Um, maybe "long-time ago fan favorite"….
game-related something division
Nate: How did we end up in the bottom of the 12th needing a hit from Bobby Crosby?
bad commerical division
franks a lot: Lowell was sipping on some MGD. Too drunk to make that routine play.
conspiracy theory division
ohtobe21likehuston: Somebody just showed Crosby on TV doing good things. Was this staged?
xbhaskarx: filmed in the same studio as the moon landing
baseballgirl: Does anyone else think... …it doesn’t matter how many scoreless innings the ‘pen pitches today? We haven’t had a HINT of scoring in forever!
Trainman: Pretty much. They have more chance of winning the lottery than scoring.
Nico: That's what the clerk says to me every time I try to spend my dollar on a condom
Jennifer: Huh. Wang’s ERA is the same as the balance in my checkbook.

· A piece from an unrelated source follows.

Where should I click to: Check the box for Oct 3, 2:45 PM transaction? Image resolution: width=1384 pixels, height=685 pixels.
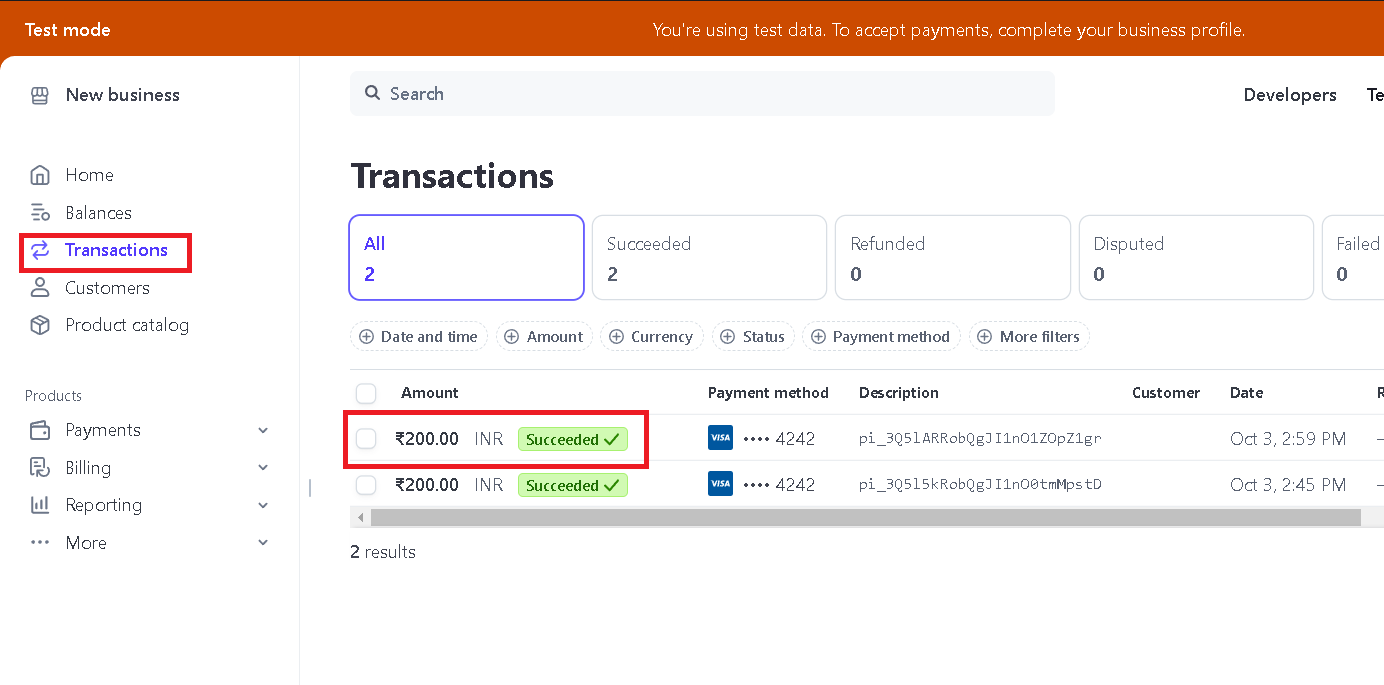click(x=366, y=485)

Zonis: Okay, back from class
what the fuck is happening?
Ellis down, Garciaparra down… did someone else get injured just now too?
mikev: You know all those "We're all gonna die" comments?
Well, they’re happening.
green screen of doom division
Leopold Bloom: Because the place is built out of plastic and leftover nacho trays?
67MARQUEZ: I want to meet the people that live in your head.
i don't know where to place it division
Leopold Bloom: damn it, I burned doen my sign shop for this game! (and the insurance money—shhh! you’re sworn to secrecy, AN)
Groundball Day division
Steve in Napa: A Regional Holliday with some edits from wikipedia: Groundball Day is a holiday celebrated on many days during the baseball season in the United States and Canada. According to folklore, if a groundball emerging from the bat of Matt Holliday on this day fails to reach the outfield, it will leave the burrow, signifying that winter will soon end.